Vegetation can also be sensitive to increases in acidity. Increases in soil acidity can deplete the nutrients in the soil that plants need to grow. As well, increases in soil acidity can set off a number of chemical reactions that end up causing aluminum and other harmful metals to be released. 



Climate change – carbon dioxide

Carbon dioxide is a greenhouse gas. "Greenhouse gases" are atmospheric gases, which, despite their very low concentrations, cause the surface temperature of Earth to increase.  This is one of the substantial contributors to global climate change.

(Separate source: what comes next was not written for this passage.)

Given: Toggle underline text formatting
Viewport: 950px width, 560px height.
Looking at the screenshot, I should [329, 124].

Naturally occurring greenhouse gases such as carbon dioxide make conditions on Earth suitable for life. However, the rapid increase in greenhouse gas emissions attributed to human activity has already had damaging effects on Earth’s climate, which are anticipated to become more severe as emissions increase. In terms of human health, likely impacts of atmospheric warming include freshwater shortages and compromised food supply. The number of days each year in warm climates, where temperatures exceed safe levels for humans is increasing.  It is anticipated that warmer temperatures will enable disease-carrying insects to expand their habitats. As a result, illnesses such as malaria, yellow fever, and sleeping sickness may become present in areas that haven’t been severely affected before.

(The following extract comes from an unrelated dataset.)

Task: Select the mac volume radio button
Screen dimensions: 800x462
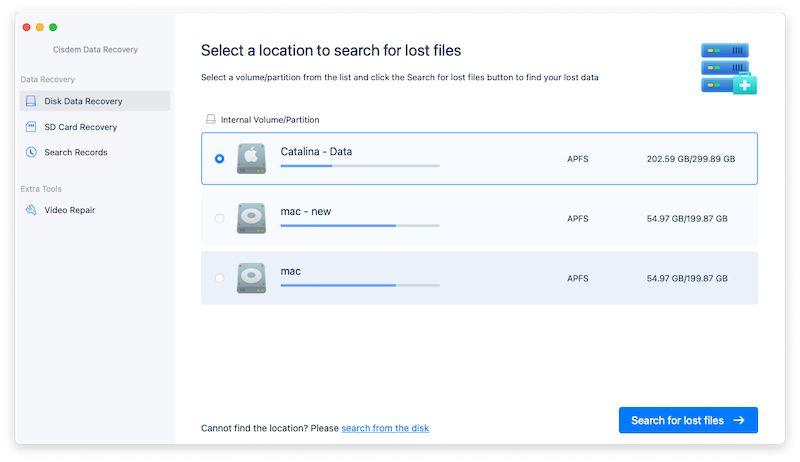Action: (220, 277)
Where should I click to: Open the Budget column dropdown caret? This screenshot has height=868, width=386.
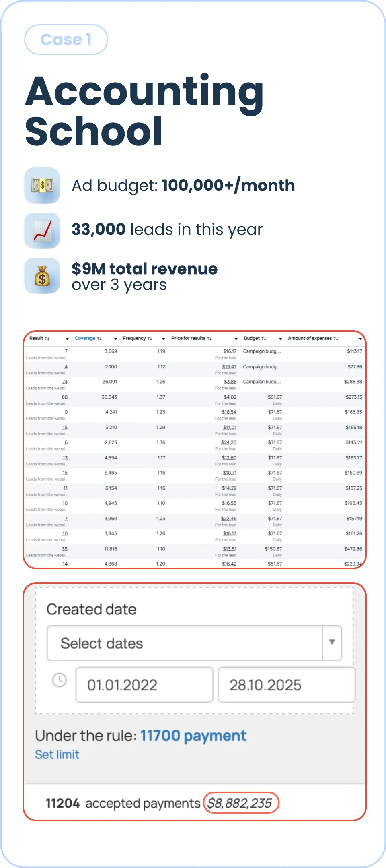point(280,339)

Learn the chemistry behind greenhouse gases and our changing climate
The sun is the primary source of energy for Earth’s climate. An energy balance results from the amount of incoming solar energy, and the energy sent back into space by reflection from atmospheric and surface features, and radiation of energy from Earth in the infrared region of the spectrum. Greenhouse gases are substances in the atmosphere that absorb infrared radiation at the wavelengths at which Earth emits infrared radiation back into space. While greenhouse gases are produced both by natural processes and human activity, the large increase in the atmospheric concentrations of greenhouse gases such as carbon dioxide, methane, chlorofluorocarbons, and nitrous oxide since the industrial revolution is changing Earth’s energy balance. Our planet is warming as a result. To learn more about the chemistry behind our changing climate visit www.explainingclimatechange.com.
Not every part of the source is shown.